Ben: Because I am constantly moving at a thousand miles an hour on tour, when I am home, I like to stay very low key and just relax. I’ve been lucky enough that I have not needed to get another “real” job in between tours. I do work with some of the venues in my city as a Production Assistant, Runner, Merchandise Vendor, or VIP Assistant when I am home though, just because I enjoy being around live music so much.
S&S: What are some of your favorite tour memories?
Ben: There are so many to choose from! Obviously, my first tour ever was something I will never forget, the first time I had a tour bus, the first time a name on my guest list left me star-struck, things like that. A lot of the random mundane moments are what I love the most about touring, like celebrating your artist’s birthday in a truck stop Denny’s at 2am in the middle of Nebraska because that’s all you’ve got to work with at that moment. One memory that stands out above the rest is when an artist that I had been working with since they were touring in a van and playing to 20 people a night got to headline an arena on their own. That entire experience was totally new to me; it was by far the biggest show I had done at that point, and even though I felt like I was in over my head at times, in the end we made it happen, and seeing the reaction on my artist’s face as they walked out on that stage to thousands of fans screaming for them is something I will remember forever.
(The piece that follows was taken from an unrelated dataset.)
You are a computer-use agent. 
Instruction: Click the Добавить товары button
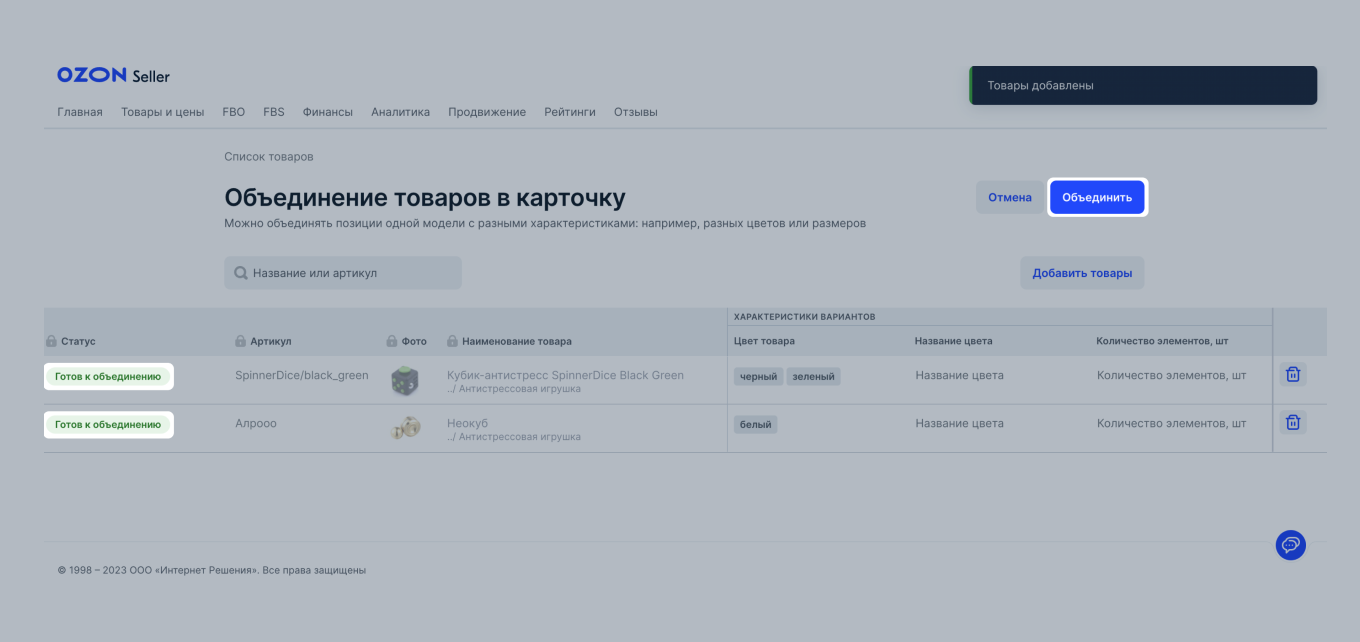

S&S: What tours do you have coming up (bands/dates)?
Ben: I head back out with Green Day at the end of July for two months of amphitheaters and stadiums! It should be a wild ride for sure.
S&S: What are some life lessons you’ve learned on the road?
Ben: A very important life lesson I’ve learned on the road is to just be nice! It sounds simple, but you would be shocked at how often people need to be reminded of this in the industry. I’ve never understood touring personnel who fight venues and promoters on every little detail just so they can get their way. There is a fine line between being firm yet fair, and just being a jerk for no reason. You’ve got to learn to give and take to put on the best possible show under ever-changing circumstances. Another important lesson is that everybody knows everybody in the touring industry, so if you’re only in this game to party or for personal attention, you’ll find out real quick that your reputation will prevent you from going anywhere in life. I think one of the biggest lessons I have learned on the road, even though it sounds negative, is not to get too comfortable. No matter how good you are at your job, you are always replaceable. Like one of my good friends TC says: “Just because you have a laminate doesn’t make you permanent.”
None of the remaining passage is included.